マシンツーマシン通信技術を用いた仮想電力会社環境下での1000家庭の
電力需給制御実験に成功
5月29日(水)〜31(金)スマートコミュニティJapan2013で実験デモ公開


 慶應義塾大学理工学部 山中直明研究室は、ICT技術を活用したスマートグリッドにおいて仮想電力会社(*1)(EVNO:Energy Virtual Network Operator)による次世代電力需給制御方式の研究を行っています。このたび、1000家庭を想定し、各家庭の電力管理制御システム(HEMS:Home Energy Management System)の情報をマシンツーマシン(M2M:Machine−to−Machine)通信技術で相互にやり取りを行う、電力需給制御アルゴリズムを動作させるための模擬実験システムを開発し、3社のEVNO環境で1000家庭に対して2秒周期で電力需給制御を行う実験に成功しました。
 本研究成果は、5月29日(水)〜31日(金)に東京ビッグサイトで開催されるスマートコミュニティJapan2013・スマートグリッド展にて展示公開します。スマートコミュニティJapan2013における本研究成の実験デモをぜひご取材ください。


1.研究の背景
 慶應義塾大学理工学部 山中直明研究室は、2009年よりICT技術を活用したスマートグリッドの電力制御について研究開発を進めてきました。その間、仮想電力会社“EVNO”(*1)の概念を提唱し、EVNOの特徴を活用するスマートコミュニティ、EVNO実現のためのスマートネットワークシステム、EVNOならではの電力制御アルゴリズムの研究を進め、スマートルームによる模擬スマートハウスシステムでのEVNO実証実験を進めてきました。

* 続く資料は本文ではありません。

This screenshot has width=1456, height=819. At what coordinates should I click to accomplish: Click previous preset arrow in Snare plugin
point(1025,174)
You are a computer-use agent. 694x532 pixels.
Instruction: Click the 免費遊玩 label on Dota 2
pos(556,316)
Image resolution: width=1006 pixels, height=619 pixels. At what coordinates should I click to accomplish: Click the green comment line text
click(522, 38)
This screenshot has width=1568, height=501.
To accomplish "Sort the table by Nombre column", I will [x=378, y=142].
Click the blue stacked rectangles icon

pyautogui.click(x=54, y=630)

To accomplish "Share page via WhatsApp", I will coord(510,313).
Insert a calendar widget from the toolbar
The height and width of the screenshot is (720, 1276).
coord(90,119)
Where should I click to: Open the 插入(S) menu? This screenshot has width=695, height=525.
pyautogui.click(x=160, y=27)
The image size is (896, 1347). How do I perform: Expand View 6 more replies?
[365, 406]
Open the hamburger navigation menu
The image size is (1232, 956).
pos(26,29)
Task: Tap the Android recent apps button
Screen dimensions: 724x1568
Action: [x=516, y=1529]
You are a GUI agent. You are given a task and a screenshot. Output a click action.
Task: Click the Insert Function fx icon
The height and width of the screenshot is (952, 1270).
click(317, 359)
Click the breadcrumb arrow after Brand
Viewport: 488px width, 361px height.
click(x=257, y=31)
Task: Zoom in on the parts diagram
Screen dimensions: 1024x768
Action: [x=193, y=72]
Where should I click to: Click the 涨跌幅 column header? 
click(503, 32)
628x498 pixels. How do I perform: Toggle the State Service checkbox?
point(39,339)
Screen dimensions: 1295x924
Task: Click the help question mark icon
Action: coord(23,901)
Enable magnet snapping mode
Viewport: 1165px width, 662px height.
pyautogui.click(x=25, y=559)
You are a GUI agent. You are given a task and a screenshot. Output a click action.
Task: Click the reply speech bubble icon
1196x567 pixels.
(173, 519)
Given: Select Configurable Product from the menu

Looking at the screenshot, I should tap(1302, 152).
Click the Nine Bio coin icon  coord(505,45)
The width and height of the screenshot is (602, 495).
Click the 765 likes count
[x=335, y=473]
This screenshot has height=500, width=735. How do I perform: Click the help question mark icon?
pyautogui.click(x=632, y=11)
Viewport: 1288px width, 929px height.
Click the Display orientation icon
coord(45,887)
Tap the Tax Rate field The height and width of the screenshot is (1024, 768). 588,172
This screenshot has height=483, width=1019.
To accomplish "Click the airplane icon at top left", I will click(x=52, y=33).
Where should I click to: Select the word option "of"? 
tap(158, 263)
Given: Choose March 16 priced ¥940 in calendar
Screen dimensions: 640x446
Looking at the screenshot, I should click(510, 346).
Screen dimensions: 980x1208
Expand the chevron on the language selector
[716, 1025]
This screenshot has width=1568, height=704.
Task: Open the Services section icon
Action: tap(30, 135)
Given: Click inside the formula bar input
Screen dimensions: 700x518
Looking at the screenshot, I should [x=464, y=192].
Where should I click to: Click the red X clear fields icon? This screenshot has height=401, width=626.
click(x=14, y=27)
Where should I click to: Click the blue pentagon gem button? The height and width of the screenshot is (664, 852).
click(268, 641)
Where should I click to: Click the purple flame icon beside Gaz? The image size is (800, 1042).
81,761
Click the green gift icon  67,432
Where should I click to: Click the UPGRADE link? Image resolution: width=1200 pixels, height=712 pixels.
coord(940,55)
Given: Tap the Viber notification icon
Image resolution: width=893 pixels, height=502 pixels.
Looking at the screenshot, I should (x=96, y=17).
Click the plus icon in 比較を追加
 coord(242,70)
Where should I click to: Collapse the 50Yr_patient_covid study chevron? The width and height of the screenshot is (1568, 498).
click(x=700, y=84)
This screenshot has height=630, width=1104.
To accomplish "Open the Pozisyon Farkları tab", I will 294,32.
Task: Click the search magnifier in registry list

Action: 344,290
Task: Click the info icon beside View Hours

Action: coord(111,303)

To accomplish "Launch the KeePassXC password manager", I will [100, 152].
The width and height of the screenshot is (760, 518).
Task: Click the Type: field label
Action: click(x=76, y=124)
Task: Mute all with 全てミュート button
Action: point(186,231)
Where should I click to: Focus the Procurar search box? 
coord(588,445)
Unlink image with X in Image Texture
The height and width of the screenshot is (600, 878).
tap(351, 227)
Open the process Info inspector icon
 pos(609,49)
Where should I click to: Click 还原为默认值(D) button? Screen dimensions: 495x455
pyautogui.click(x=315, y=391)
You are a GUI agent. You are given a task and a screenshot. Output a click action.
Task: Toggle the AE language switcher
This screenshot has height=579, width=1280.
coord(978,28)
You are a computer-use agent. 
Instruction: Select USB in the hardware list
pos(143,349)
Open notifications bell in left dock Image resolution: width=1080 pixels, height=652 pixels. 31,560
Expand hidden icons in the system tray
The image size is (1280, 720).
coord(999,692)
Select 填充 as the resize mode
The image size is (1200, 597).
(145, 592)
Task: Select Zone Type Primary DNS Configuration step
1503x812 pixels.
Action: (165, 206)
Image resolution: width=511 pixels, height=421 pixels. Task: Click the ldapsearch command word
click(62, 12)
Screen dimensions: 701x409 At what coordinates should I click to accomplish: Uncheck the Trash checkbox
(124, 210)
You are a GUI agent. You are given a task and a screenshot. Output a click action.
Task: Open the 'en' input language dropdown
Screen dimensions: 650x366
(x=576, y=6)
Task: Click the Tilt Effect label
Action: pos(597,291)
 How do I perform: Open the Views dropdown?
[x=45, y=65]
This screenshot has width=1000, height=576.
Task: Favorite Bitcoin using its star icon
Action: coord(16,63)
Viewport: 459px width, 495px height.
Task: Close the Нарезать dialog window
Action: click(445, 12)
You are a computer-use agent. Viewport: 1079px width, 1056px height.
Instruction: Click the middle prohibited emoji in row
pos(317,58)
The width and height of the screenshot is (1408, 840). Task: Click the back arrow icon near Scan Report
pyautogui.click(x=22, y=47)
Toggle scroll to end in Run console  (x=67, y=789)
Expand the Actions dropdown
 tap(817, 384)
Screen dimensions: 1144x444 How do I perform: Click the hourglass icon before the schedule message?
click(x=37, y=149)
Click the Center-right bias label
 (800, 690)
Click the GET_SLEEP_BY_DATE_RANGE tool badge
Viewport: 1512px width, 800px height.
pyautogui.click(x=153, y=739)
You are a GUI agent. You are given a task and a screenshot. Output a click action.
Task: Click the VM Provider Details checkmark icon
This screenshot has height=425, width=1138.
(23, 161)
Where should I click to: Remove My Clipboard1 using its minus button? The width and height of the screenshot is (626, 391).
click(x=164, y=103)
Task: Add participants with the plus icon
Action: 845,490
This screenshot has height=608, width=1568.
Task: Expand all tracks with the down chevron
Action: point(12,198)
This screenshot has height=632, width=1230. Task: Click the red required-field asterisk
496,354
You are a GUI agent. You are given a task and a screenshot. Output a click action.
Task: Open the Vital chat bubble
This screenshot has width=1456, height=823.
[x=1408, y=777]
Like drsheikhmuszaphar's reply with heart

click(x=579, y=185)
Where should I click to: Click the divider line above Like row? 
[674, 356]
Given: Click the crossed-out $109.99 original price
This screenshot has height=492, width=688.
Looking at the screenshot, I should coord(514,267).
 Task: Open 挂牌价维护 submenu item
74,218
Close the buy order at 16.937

2.研究概要とスマートコミュニティJapan2013でのデモンストレーション
 EVNOは、(1)HEMS(Home Energy Management System)やスマートメータが将来的に提供される外部との情報交換インタフェイスであるAPI(Application Program Interface)を通じて、各家庭の現在の電力需要状況と電力供給(太陽光発電や燃料電池、蓄電池からの放電)状況である需給状況を、各家庭に配備するアプリケーションプログラムやEVNOの持つ需給制御システムで利用可能とします。(2)各家庭のアプリケーションプログラムでは、APIを通じて得られた需給状況をもとにM2Mの通信技術を用いた家庭間での分散協調スケジューリングアルゴリズム(*2)により自動的に需給調整を行います。
 スマートグリッドの電力需給調整は、図1に示すようにプールの入水量(給電、発電)と出水量(消費)を同時同量で制御して水位を予定した値に保つことに例えることができます。需給調整のためには、EVNOのアプリケーションプログラムが各家庭の統計的な需要情報やHEMSに対して指示された需要計画情報をもとにスケジュール調整を行います。例えば、移動可能な電力需要の稼働時間を計算して機器の電源を自動的にオン/オフ制御する、変更可能な電力需要に対してはエアコンの温度設定を変更する等の調整をすることにより、電力の需給バランスを制御します。EVNOによる需給調整は、電力料金を最低にする、再生可能電力を優先的に使う、家庭内の余剰発電をできる限り削減するといった、各社個別の特色を持った運用ポリシーに基づいた需給制御が可能となります。従って、各家庭は好みに合致したEVNOを選択することができます。
 また、EVNOは、(3)M2M通信技術によるベストミックスエネルギー(瞬時瞬時で最適なエネルギー源を選択する技術)を創造します。具体的には、電力における地産地消を家庭内から地域に拡大させ、M2M通信技術を用いて最適な電力供給源を地域内でローカルマッチングさせ、分散協調スケジューリングアルゴリズム(*2)により需給の平準化を実現します。
 今回、(1)、(2)の研究における成果として、パソコン上にEVNOエミュレーション環境を構築し、1000家庭の需給調整を2秒周期で実行できることを実験検証しましたので、スマートコミュニティJapan2013のスマートグリッド展にて、その一部を公開デモンストレーションします。
 デモンストレーションでは、運用ポリシーの異なるEVNO3社の環境を想定し、パソコン上に構築した1000家庭が各家庭の好みに合致したEVNOを選択、2秒周期でM2M通信技術を用いた分散協調スケジューリングアルゴリズム(*2)により需給制御を受けるというものです。電力のピークを低減する運用ポリシーの場合、需要の延期が可能な電気洗濯機を消費電力と最大延期可能時刻情報をもとに給電のオンとオフを制御します。延期不可能なTV視聴需要に対しては、希望する時間帯にTV電源をオンにし、代わりに変更可能なエアコンに対して需要ピーク低減のために設定温度を下げる制御を行います。図2にEVNOによる電力の需給状況のモニタ画面を示します。ぜひ時々刻々変化するモニタ画面をご覧ください。


3.今後の展望
 実験システムに組み込んであるスマートルームの充実を図り、より家庭に近づけた検証環境での実証実験を進めます。更に、(3)の研究を進め、電力需給のローカルマッチングを行うことにより電力の地産地消を拡大し、EVNOによるベストミックスエネルギー創造の実現に向けた研究開発を進めていきます。


【補足情報】
 *1 EVNO(Energy Virtual Network Operator)は、自らはインフラ設備を持たずに、発電設備、蓄電設備、送配電設備等のインフラ設備を借用して、消費者と発電者/蓄電者間の需給調整を行うことで収入を得て、インフラ設備の借用料を支払い、事業運営する仮想電力会社です。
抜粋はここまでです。